Résumez en deux phrases, s'il vous plaît, la discussion sur le transfert de mails Gmail depuis l'iPad.

- _Extrait fourni_:

++++

# Transferer mes mails avec gmail



## cillab (24 Octobre 2010)

Bonjour,je ne trouve pas la manip pour transférer mes mails  reçus ,dans ma boite gmail

Comme je le fait avec mon Mac merci de vos lumières je débute sur l'ipad depuis. Deux jours c'est un coup a prendre mais c'super  merci encore


----------



## twinworld (24 Octobre 2010)

je comprends pas la question. S'il s'agit de gérer les mails Gmail depuis Mail de l'iPad, il faut cliquer sur ajouter un nouveau compte dans "Préférences système" > "Mail, Contacts, Calendrier" et suivre les instructions à l'écran. On peut pas se tromper, donc je suppose que votre question est ailleurs. 

Pourriez-vous préciser pour qu'on puisse vous aider ?


----------



## cillab (24 Octobre 2010)

merci pour cette réponse rapide
lorsque je lis sur l'Ipad mes mails comment faites-vous pour les transférer à mes contacts Madame CILLAB merci


----------



## twinworld (24 Octobre 2010)

vous cliquez sur la petite flèche en haut à droite de l'écran. ça ouvre un menu déroulant où vous avez deux options "répondre" et "transférer". 

C'est ça que vous vouliez savoir ? encore une fois, ça me paraît trop simple et je doute d'avoir compris la question.


----------



## cillab (24 Octobre 2010)

merci
jusque là je l'ai fait - j'ai compris - mais ce qui me gêne c'est que je n'ais pas et où la trouver ma liste de contact - ce qui est pour moi plus facile sur messenger


----------



## twinworld (24 Octobre 2010)

cillab a dit:


> jusque là je l'ai fait - j'ai compris - mais ce qui me gêne c'est que je n'ais pas et où la trouver ma liste de contact - ce qui est pour moi plus facile sur messenger


ah !! je crois que je commence à comprendre. Vous avez des contacts dans votre compte Gmail. Ces contacts ne sont pas dans l'Application Carnet d'Adresse de votre Mac (donc ils ne sont pas synchronisés avec votre iPad). Vous aimeriez avoir accès à votre liste de contacts entrés dans Gmail, c'est ça ?? 

Si c'est le cas, ce n'est pas possible. Mail gère les contacts à partir de Carnet d'Adresse et non à partir des listes d'adresses des différents webmails que sont Gmail, ou Yahoo Mail ou Hotmail. 

J'espère avoir compris cette fois.


----------



## cillab (24 Octobre 2010)

1ère question

non je n'ai pas mes contacts dans carnet d'adresse de mon Mac - je les ai directement mis sur messenger et dans Gmail 

oui ce n'est pas évident pour vous de tout comprendre mais mettez-vous à la place d'une personne qui a eu 65 ans et à qui ont a offert ce sublime IPAD - Mme CILLAB

---------- Nouveau message ajouté à 17h04 ---------- Le message précédent a été envoyé à 17h00 ----------

j'oubliais - la plupart de mes contacts non pas gmail donc je me sers de leur adresse mail

---------- Nouveau message ajouté à 17h11 ---------- Le message précédent a été envoyé à 17h04 ----------

bon j'ai fait un essaie un contact dans mon carnet d'adresse et ça a marché -
merci encore et bonne soirée


----------



## twinworld (24 Octobre 2010)

++++

- _Extrait de données_:
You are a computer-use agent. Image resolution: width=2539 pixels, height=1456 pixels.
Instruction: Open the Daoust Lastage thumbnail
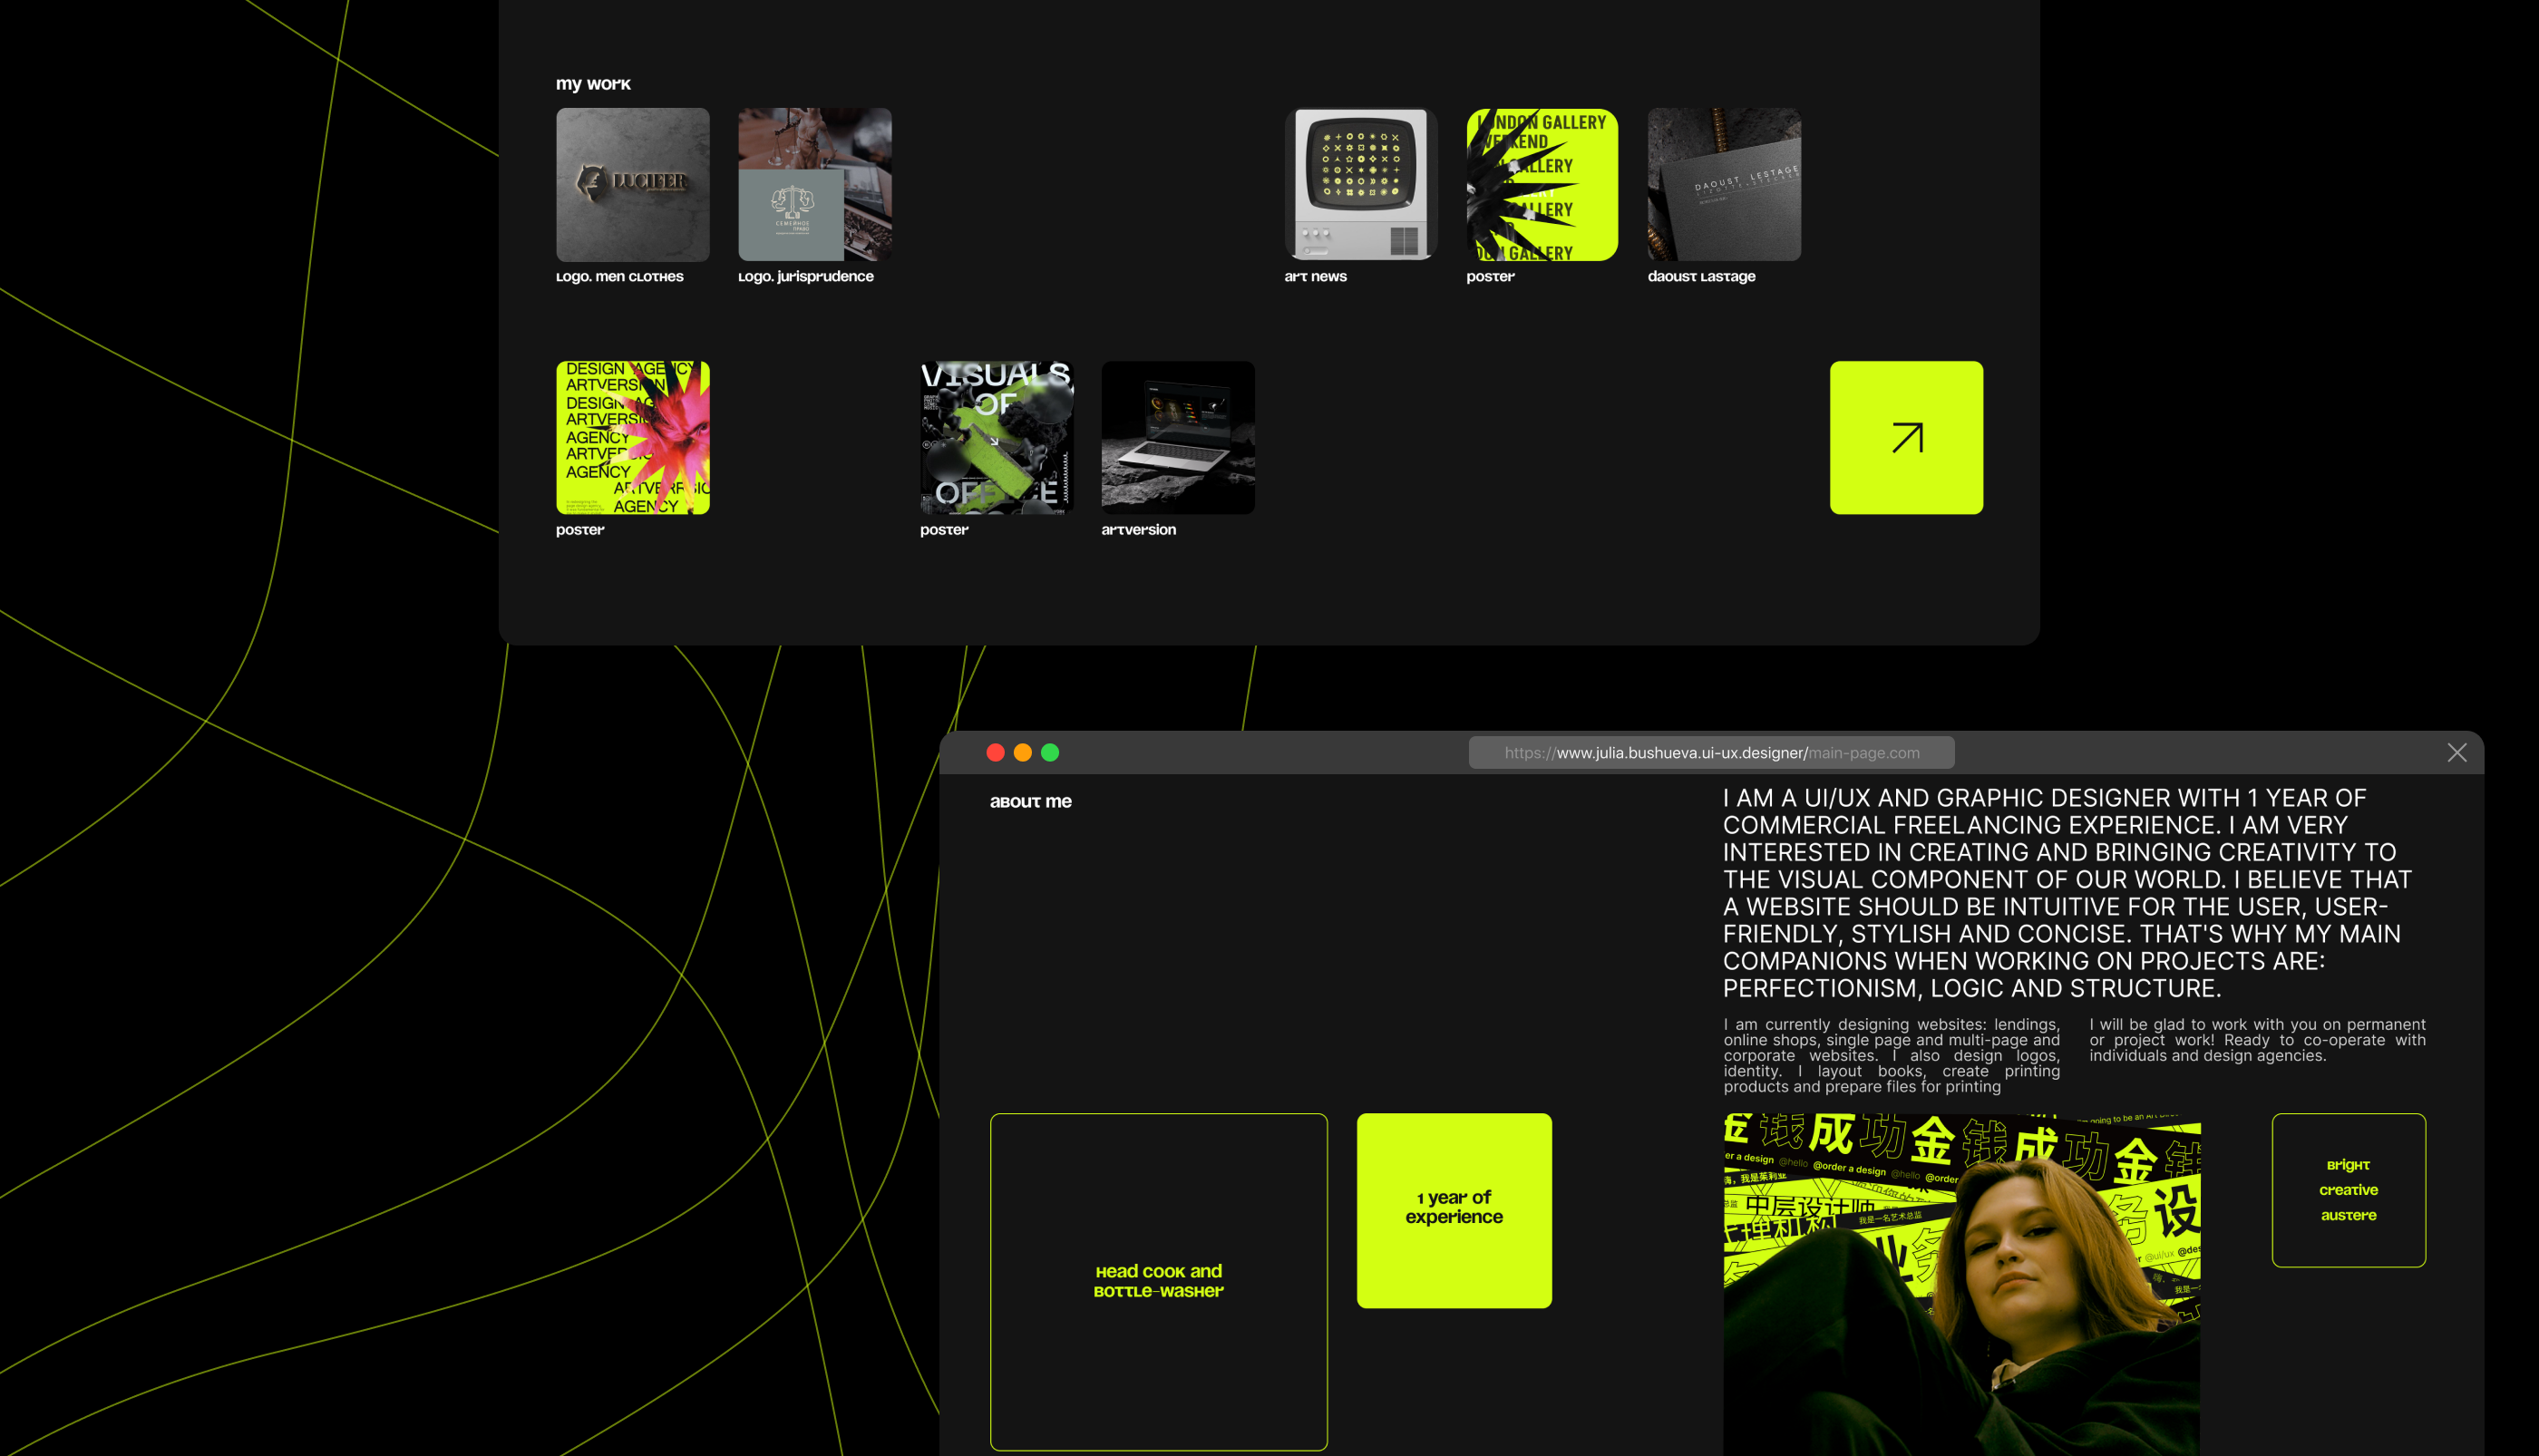[x=1723, y=184]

++++

- _Réponse_:
cillab demande comment transférer depuis l'iPad les mails reçus dans sa boîte Gmail, et twinworld répond qu'il faut cliquer sur la petite flèche en haut à droite de l'écran, qui ouvre un menu avec les options « répondre » et « transférer ». La vraie gêne de cillab est de ne pas trouver sa liste de contacts, et twinworld explique que Mail gère les contacts à partir de Carnet d'Adresse et non des listes des webmails ; après un essai avec un contact dans son carnet d'adresse, cillab constate que cela a marché.